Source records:
☆ ☆ ☆ ☆

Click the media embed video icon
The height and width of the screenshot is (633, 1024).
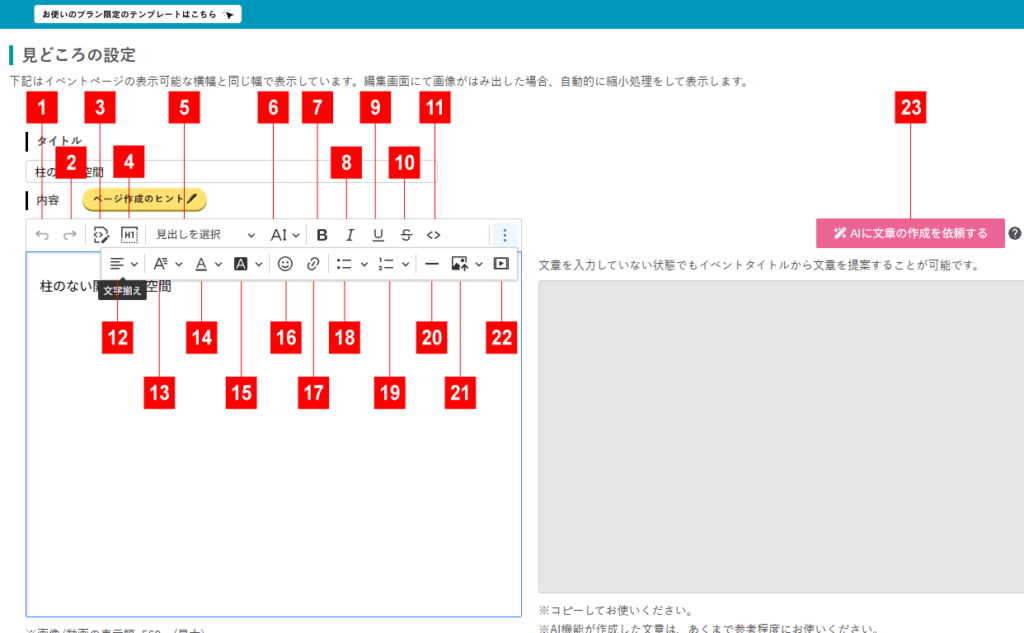[501, 265]
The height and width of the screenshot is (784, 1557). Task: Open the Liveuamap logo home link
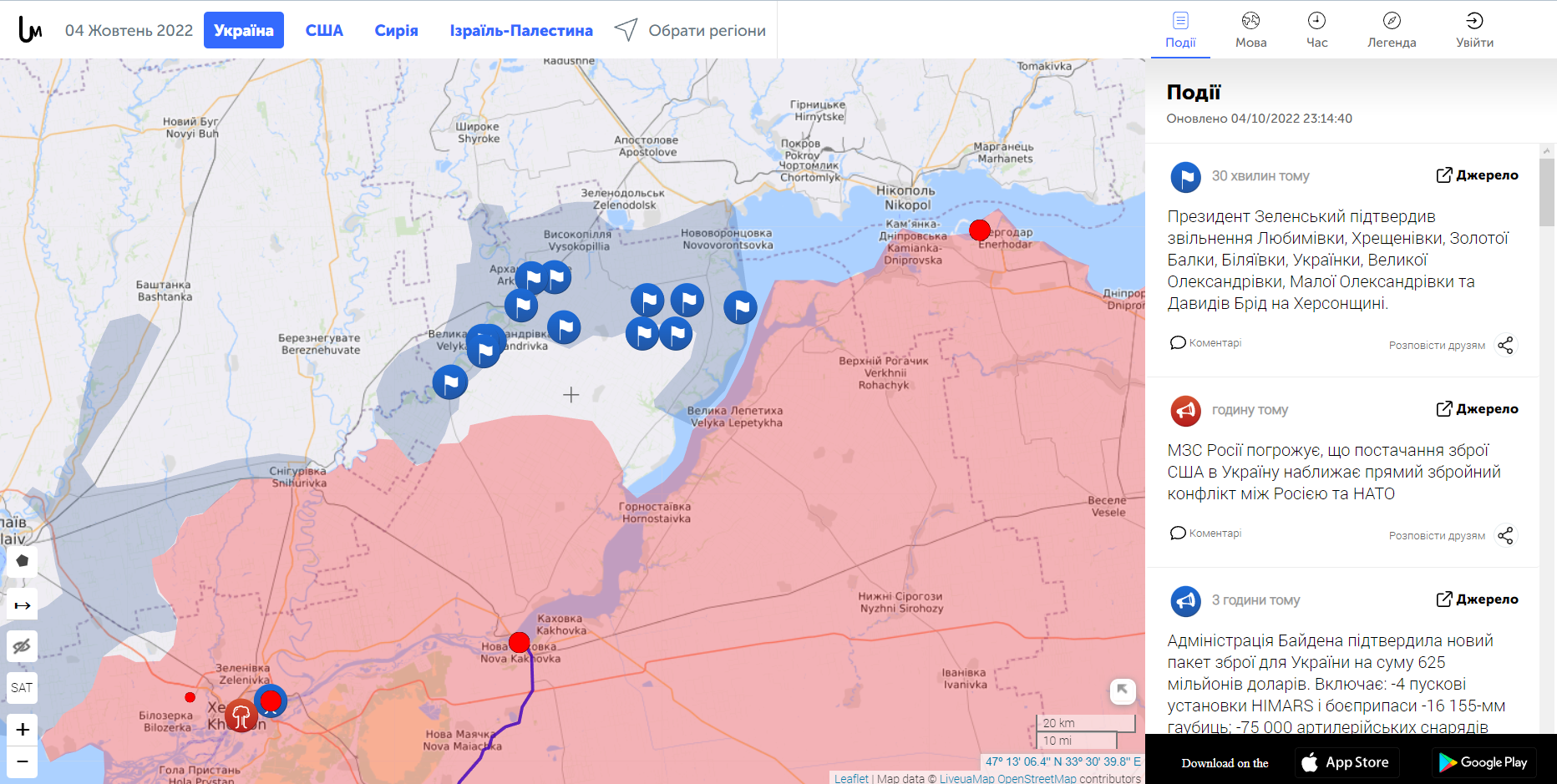(30, 30)
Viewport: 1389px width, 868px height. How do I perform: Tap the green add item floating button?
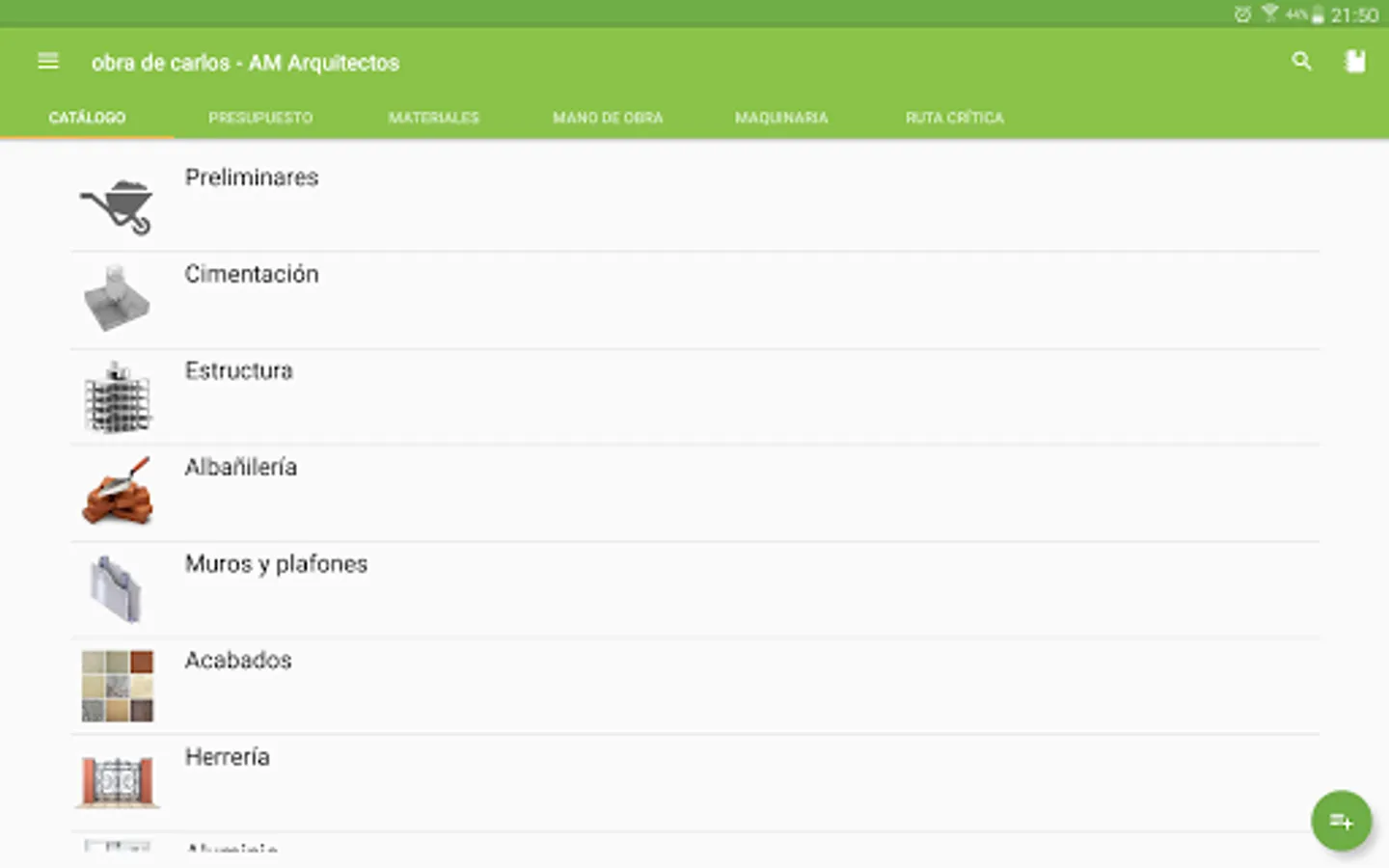coord(1341,821)

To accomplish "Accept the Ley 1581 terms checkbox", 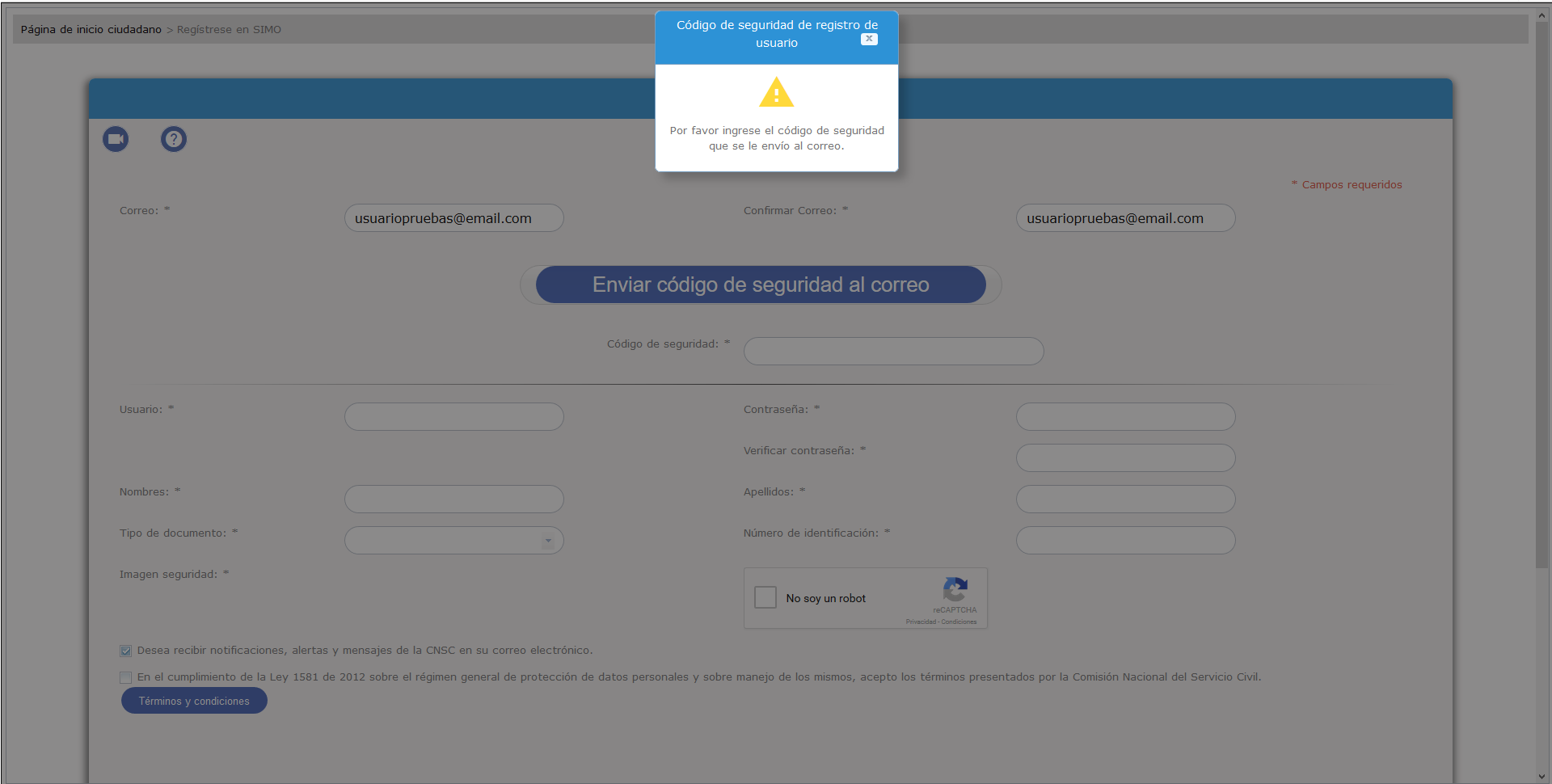I will tap(126, 677).
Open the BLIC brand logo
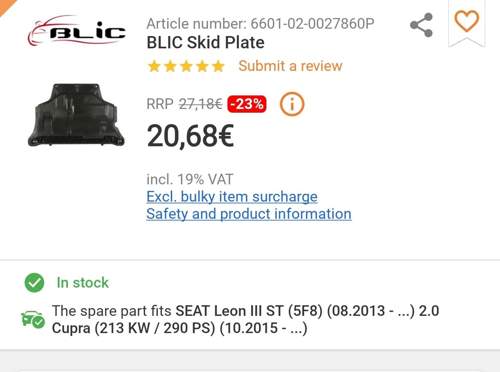The height and width of the screenshot is (372, 500). 76,31
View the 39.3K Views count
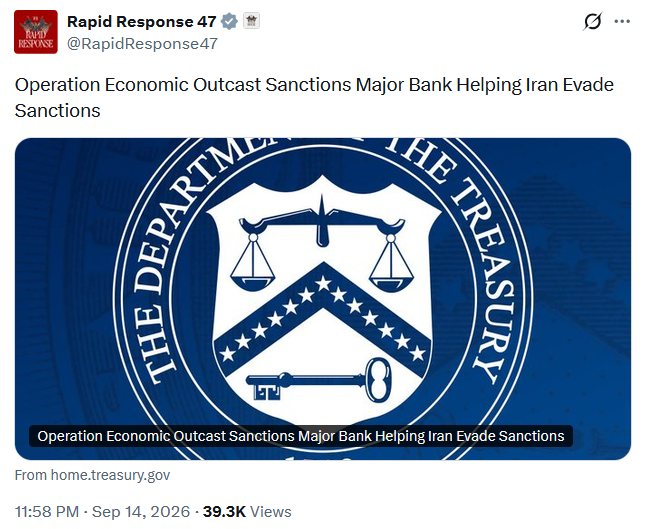Viewport: 645px width, 529px height. [x=247, y=512]
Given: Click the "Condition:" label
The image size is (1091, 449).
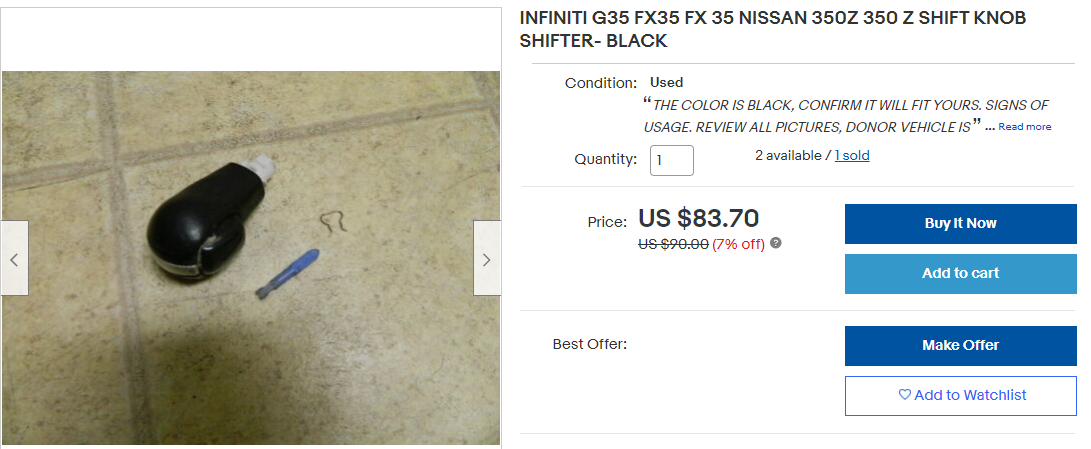Looking at the screenshot, I should [600, 83].
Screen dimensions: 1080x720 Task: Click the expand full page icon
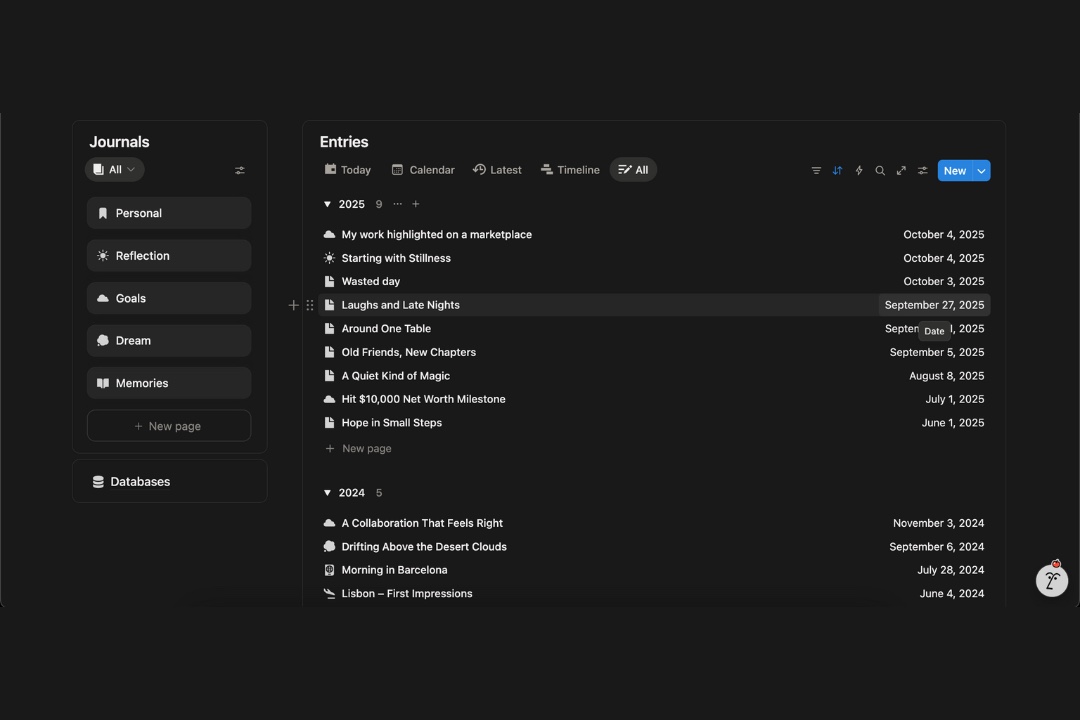[x=901, y=171]
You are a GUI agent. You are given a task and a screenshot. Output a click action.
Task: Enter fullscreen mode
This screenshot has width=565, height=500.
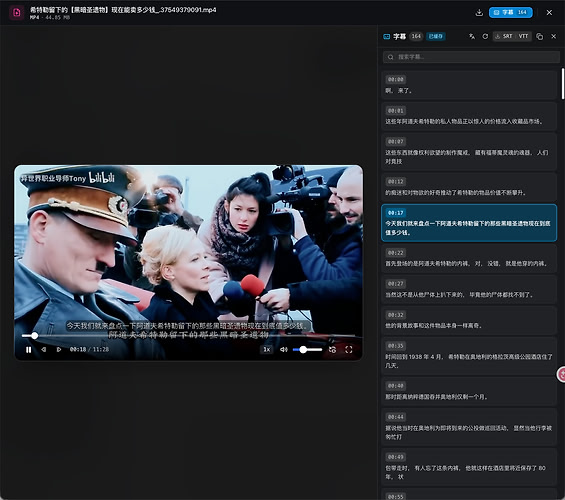[x=349, y=349]
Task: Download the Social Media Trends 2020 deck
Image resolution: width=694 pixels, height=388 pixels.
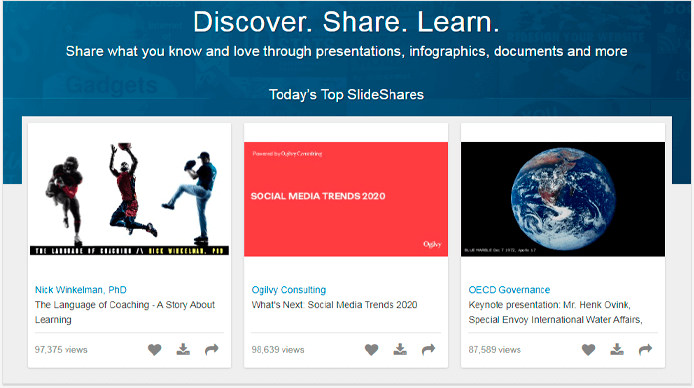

☆ ☆ ☆ ☆

EXERCISE DESCRIPTION: The line that contains "You are a GUI" opens the part to copy, and the last line of the records closes it; set down those lines exactly, pictures excluded.

WRITTEN SOLUTION:
You are a GUI agent. You are given a task and a screenshot. Output a click action.
Task: Enter fullscreen mode
This screenshot has width=565, height=500.
[x=349, y=349]
Task: Download the Social Media Trends 2020 deck
Image resolution: width=694 pixels, height=388 pixels.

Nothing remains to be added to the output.